Darcy’s change in impression is not clearly described in the novel, but surely he must have a change of heart seeing how he went from finding Lizzy “tolerable” to “ardently admiring and loving” her. Since it is not clear what exactly goes through Darcy’s mind, we can just observe how over time, he begins to see Lizzy in a different light. The more time he spends with her, watching the way she reads, listening to her play the piano, and just talking with her, he finds her increasingly interesting:
“[...] he began to find it was rendered uncommonly intelligent by the beautiful expression of her dark eyes. To this discovery succeeded some others equally mortifying. Though he had detected with a critical eye more than one failure of perfect symmetry in her form, he was forced to acknowledge her figure to be light and pleasing; and in spite of his asserting that her manners were not those of the fashionable world, he was caught by their easy playfulness.”
With Darcy’s example, we learn that Darcy’s impression can be changed without Lizzy having to purposely do anything. You see, time is just a way of allowing things to naturally fall into place. Over time, but depending on the circumstances, people may have the opportunity to get to know you better. They may eventually come to realize something different about you. Waiting and just letting time do its job may be the only thing you would need to do. However, also remember that overcoming impressions with time just means accountability. If you decide to surprise or do something nice for a colleague just once, he or she might just think you are up to something. It takes perseverance and lots of follow up. It is building evidence to prove that you are not who they think you are.

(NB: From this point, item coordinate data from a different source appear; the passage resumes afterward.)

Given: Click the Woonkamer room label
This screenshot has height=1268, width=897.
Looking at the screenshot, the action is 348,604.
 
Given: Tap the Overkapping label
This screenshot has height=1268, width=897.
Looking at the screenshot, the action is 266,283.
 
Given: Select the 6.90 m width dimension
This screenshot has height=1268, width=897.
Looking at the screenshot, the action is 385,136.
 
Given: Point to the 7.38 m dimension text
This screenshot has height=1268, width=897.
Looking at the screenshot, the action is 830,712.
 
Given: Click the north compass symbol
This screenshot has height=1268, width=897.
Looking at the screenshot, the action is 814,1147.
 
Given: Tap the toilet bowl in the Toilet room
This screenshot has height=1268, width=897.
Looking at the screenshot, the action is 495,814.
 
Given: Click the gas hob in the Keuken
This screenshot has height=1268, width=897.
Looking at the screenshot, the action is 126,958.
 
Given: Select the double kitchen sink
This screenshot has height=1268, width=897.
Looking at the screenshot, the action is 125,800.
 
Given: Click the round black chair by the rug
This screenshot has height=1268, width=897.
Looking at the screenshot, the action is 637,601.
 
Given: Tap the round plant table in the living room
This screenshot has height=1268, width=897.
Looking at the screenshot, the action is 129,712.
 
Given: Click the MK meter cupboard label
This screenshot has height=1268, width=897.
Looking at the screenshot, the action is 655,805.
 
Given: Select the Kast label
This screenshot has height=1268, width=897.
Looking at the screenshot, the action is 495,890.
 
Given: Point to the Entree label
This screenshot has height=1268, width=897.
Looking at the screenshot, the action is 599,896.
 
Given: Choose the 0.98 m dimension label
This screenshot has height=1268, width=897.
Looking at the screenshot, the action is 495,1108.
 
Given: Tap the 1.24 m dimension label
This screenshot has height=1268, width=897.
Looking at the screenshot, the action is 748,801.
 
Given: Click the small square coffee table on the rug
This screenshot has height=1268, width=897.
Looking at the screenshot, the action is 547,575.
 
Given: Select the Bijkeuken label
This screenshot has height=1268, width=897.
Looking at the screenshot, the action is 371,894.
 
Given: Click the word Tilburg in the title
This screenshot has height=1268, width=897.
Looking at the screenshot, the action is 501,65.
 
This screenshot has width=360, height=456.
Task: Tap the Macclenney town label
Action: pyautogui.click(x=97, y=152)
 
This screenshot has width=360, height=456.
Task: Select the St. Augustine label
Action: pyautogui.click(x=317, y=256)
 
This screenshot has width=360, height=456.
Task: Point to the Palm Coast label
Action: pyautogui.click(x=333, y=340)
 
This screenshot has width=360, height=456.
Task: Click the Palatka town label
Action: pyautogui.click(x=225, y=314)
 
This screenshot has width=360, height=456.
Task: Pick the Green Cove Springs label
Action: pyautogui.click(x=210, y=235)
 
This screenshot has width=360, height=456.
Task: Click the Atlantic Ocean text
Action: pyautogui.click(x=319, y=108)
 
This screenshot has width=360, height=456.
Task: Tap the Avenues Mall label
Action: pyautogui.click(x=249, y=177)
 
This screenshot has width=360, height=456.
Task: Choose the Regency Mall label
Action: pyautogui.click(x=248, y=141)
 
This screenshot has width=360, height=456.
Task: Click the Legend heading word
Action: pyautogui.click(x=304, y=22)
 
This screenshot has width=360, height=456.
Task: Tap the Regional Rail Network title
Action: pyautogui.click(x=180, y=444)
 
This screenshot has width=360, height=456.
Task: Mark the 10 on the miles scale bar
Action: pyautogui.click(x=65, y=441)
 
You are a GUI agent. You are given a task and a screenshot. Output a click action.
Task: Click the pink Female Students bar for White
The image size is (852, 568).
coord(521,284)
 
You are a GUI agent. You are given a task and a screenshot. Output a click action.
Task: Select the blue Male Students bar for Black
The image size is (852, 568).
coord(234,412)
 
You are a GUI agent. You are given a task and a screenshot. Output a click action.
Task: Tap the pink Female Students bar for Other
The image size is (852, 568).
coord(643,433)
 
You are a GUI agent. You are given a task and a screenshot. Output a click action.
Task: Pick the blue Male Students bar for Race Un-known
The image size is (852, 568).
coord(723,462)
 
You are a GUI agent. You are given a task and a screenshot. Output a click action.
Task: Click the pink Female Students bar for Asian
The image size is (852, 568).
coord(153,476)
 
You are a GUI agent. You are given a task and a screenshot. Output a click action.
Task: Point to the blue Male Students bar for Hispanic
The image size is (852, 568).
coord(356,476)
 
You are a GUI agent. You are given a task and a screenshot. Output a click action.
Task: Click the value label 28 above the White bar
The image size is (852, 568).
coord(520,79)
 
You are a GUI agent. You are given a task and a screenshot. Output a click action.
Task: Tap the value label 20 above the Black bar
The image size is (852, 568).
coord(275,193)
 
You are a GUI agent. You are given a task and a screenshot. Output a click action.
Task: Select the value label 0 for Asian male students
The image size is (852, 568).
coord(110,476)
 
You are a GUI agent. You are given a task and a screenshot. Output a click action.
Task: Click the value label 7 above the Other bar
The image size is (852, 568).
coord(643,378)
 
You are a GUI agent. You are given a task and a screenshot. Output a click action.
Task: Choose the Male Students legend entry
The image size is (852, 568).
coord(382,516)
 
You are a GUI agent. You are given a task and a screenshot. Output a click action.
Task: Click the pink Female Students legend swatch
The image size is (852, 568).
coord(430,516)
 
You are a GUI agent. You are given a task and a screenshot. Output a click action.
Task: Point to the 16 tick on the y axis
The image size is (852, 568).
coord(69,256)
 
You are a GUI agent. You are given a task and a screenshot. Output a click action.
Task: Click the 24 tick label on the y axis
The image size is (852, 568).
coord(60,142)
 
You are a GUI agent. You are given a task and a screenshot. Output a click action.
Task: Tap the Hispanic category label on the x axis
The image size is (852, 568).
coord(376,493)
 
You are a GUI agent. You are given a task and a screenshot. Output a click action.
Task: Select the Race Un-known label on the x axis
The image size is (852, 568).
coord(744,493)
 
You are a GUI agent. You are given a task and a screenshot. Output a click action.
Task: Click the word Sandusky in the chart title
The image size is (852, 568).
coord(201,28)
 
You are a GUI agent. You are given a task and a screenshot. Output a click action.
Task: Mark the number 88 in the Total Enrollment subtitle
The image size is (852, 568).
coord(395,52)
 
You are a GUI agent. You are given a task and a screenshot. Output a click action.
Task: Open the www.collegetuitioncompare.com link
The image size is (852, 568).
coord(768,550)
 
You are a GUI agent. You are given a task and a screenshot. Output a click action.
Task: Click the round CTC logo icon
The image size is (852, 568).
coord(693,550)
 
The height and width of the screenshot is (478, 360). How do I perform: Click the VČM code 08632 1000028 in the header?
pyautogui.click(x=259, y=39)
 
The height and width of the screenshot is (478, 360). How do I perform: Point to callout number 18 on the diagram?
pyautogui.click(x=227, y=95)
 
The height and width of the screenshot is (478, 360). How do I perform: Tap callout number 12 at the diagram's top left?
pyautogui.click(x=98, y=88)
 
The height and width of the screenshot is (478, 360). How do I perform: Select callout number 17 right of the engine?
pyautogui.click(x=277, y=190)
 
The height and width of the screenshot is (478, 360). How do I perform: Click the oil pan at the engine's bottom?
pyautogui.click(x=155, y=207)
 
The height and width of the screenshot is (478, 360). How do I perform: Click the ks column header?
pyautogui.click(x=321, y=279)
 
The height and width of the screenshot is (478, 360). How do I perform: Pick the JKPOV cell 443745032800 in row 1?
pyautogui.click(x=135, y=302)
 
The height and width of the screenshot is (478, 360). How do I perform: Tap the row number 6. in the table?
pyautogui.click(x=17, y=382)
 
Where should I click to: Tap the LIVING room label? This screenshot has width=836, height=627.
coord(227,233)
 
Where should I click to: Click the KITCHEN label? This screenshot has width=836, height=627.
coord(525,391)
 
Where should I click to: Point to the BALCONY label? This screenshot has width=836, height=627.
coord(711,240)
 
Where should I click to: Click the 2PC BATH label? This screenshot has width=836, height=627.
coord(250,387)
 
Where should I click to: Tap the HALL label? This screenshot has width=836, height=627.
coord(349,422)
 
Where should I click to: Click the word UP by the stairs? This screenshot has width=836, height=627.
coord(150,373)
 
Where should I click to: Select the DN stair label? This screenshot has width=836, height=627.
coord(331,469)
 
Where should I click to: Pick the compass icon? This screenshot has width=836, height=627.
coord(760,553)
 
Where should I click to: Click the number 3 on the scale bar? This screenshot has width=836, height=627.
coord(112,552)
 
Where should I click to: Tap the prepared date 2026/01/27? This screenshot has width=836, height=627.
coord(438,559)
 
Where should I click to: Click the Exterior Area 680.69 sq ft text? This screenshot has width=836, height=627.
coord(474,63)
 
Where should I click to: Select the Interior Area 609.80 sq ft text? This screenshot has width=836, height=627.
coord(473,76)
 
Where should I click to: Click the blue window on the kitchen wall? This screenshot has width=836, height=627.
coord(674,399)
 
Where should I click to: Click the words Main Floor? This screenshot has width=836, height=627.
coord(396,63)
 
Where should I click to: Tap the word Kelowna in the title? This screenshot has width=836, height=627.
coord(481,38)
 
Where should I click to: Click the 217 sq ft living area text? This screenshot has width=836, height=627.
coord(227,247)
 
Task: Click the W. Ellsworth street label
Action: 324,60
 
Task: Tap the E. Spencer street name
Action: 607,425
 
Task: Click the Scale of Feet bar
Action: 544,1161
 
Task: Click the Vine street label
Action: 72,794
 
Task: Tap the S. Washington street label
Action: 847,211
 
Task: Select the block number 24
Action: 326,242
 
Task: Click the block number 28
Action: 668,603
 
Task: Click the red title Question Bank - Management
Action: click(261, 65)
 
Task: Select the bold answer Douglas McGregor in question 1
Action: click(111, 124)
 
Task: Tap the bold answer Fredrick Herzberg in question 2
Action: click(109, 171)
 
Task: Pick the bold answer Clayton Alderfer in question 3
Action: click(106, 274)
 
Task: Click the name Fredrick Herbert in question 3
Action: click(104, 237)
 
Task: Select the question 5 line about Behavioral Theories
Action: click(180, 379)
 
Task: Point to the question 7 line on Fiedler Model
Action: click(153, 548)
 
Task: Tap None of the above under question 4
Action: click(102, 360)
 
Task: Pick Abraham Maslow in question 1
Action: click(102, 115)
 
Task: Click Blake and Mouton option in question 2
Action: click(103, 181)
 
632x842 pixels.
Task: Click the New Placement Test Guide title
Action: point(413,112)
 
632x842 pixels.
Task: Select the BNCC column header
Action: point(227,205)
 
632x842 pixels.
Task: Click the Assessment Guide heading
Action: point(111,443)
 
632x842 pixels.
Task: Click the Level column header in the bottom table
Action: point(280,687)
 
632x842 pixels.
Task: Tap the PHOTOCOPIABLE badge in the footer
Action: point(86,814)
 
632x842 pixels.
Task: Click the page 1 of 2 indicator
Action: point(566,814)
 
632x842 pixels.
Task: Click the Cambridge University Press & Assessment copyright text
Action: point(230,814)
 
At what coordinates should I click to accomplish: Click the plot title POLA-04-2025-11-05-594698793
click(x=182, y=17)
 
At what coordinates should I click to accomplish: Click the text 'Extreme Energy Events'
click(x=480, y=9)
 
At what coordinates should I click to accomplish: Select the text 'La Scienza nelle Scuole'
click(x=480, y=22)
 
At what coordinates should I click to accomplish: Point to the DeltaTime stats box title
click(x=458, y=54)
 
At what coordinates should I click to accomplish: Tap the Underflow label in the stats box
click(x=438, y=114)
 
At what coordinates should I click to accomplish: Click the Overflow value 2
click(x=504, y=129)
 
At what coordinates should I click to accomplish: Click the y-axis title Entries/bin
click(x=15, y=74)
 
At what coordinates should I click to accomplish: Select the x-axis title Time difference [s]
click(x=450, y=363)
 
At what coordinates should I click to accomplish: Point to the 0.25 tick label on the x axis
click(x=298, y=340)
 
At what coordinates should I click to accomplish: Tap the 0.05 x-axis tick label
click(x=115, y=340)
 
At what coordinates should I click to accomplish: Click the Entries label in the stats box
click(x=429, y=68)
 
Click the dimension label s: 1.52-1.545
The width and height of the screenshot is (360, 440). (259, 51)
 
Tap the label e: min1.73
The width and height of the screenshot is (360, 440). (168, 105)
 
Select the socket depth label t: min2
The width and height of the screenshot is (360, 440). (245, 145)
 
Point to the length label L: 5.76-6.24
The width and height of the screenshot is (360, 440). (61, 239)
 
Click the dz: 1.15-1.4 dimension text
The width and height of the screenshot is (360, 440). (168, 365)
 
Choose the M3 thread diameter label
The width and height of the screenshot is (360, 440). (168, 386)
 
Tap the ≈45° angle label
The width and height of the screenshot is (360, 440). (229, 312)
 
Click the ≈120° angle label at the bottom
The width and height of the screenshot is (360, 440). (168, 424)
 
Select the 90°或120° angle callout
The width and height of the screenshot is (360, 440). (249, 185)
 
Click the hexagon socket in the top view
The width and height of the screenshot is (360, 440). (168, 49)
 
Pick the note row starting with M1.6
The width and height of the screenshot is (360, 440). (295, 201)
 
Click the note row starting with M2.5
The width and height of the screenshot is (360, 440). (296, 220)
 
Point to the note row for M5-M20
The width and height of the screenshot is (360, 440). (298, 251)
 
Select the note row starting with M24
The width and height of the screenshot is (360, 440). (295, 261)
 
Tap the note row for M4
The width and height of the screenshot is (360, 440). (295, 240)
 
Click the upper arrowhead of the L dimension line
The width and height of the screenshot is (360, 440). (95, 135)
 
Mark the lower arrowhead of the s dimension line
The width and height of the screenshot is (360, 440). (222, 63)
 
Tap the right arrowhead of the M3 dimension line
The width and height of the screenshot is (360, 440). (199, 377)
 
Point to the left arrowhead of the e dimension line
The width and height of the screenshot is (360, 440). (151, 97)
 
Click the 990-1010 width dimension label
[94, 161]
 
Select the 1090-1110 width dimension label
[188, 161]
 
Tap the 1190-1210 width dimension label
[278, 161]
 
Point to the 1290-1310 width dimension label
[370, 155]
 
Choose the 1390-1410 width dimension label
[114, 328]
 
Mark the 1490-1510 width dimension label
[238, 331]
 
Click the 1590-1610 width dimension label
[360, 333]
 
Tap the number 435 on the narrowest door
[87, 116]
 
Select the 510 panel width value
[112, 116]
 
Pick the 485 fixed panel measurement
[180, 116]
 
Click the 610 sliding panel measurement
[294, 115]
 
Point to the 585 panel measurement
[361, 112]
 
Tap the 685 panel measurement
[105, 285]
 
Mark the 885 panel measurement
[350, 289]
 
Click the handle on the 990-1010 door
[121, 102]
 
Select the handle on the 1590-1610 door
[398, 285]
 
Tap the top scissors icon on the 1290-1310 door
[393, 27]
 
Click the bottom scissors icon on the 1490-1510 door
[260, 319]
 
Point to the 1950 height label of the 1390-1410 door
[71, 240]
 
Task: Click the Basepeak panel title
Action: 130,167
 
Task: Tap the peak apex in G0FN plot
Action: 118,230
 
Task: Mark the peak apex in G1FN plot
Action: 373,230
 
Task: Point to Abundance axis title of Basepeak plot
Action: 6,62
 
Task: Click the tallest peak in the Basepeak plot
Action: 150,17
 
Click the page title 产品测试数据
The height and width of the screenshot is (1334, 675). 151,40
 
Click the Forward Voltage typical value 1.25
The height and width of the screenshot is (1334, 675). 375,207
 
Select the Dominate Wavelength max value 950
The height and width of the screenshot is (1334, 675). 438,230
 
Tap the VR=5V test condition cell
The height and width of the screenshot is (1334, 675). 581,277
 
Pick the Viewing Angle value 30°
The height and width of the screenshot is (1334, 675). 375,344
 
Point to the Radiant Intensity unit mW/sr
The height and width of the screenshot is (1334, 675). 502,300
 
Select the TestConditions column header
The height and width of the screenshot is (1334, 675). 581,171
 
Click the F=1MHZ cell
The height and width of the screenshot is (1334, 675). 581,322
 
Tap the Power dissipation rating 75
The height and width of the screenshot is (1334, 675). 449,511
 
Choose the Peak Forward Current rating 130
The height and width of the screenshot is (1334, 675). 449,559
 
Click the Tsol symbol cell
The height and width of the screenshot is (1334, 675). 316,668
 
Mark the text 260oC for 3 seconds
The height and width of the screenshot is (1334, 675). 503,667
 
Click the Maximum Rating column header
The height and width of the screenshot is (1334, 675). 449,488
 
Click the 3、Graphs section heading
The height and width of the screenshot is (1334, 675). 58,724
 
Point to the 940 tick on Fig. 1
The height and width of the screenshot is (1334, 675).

First impressions are quick to form and impossible to redo. In a split second, practically everything about a person’s character is already assumed, such as their trustworthiness, competence, and aggressiveness. Although an initial impression is impossible to redo, there are ways we can overcome it. Jane Austen’s Pride and Prejudice involves characters that know about bad impressions and false perceptions all too well. Lizzy Bennet and Mr. Darcy fight through their initial bad impressions and finishes the story with a happy ending. Despite the potentially lasting effects of first impressions, especially the bad ones, Lizzy and Darcy show us how overcoming impressions can be done: through a result of a surprise, a pivot in character, or just time doing its thing.
Austen, Jane. Pride and Prejudice. Barcelona, Spain: Ediciones B, 2016. Print.
Clark, Dorie. "4 Ways to Overcome a Bad First Impression." Harvard Business Review. N.p.,19 July 2016. Web. 19 Mar. 2017.
Gregoire, Carolyn. "How To Make The Perfect First Impression (According To Science)."The Huffington Post. TheHuffingtonPost.com, 30 May 2014. Web. 10 Jan. 2017.
Smith, Jacquelyn. "A Social Psychologist Explains How to Recover from Making a Horrible First Impression." Business Insider. Business Insider, 31 Mar. 2015. Web. 27 Mar. 2017.